■ Work to complete ■
Starting with the line that contains "This screenshot has height=698, width=1568." and stopping after the line that contains "This screenshot has width=1564, height=784.", copy the entries below exactly. Include nothing else.

■ Entries provided ■
·····
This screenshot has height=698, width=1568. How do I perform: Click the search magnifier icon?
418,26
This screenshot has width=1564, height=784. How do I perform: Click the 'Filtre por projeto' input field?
·····
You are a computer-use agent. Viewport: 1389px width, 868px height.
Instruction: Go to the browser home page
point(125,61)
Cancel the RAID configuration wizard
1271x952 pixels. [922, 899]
·····
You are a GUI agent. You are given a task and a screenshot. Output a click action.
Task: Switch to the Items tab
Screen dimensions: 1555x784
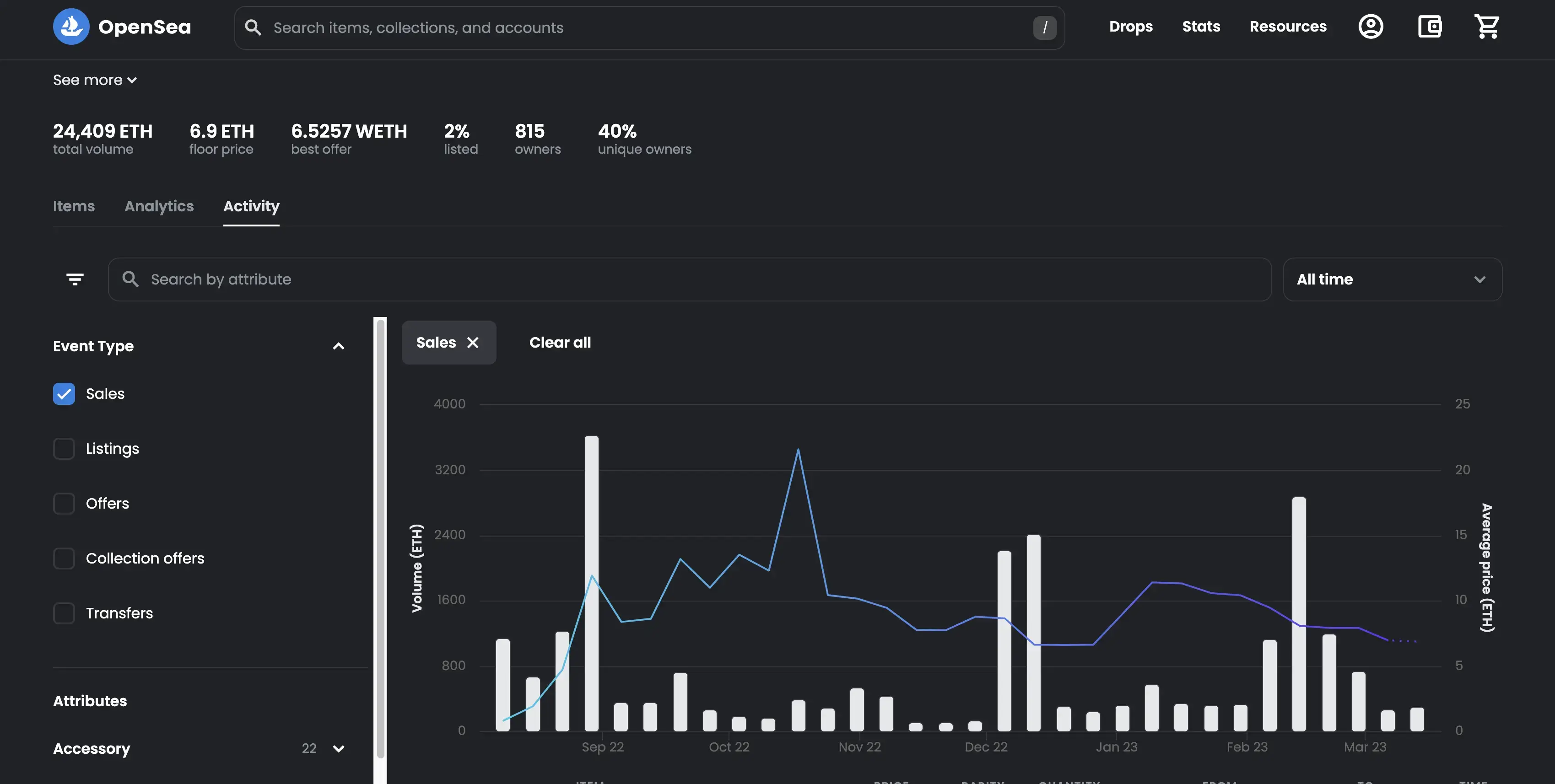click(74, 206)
·····
■ Output for this exercise ■
This screenshot has height=698, width=1568. How do I perform: Click the search magnifier icon?
418,26
This screenshot has width=1564, height=784. How do I perform: Click the 'Filtre por projeto' input field?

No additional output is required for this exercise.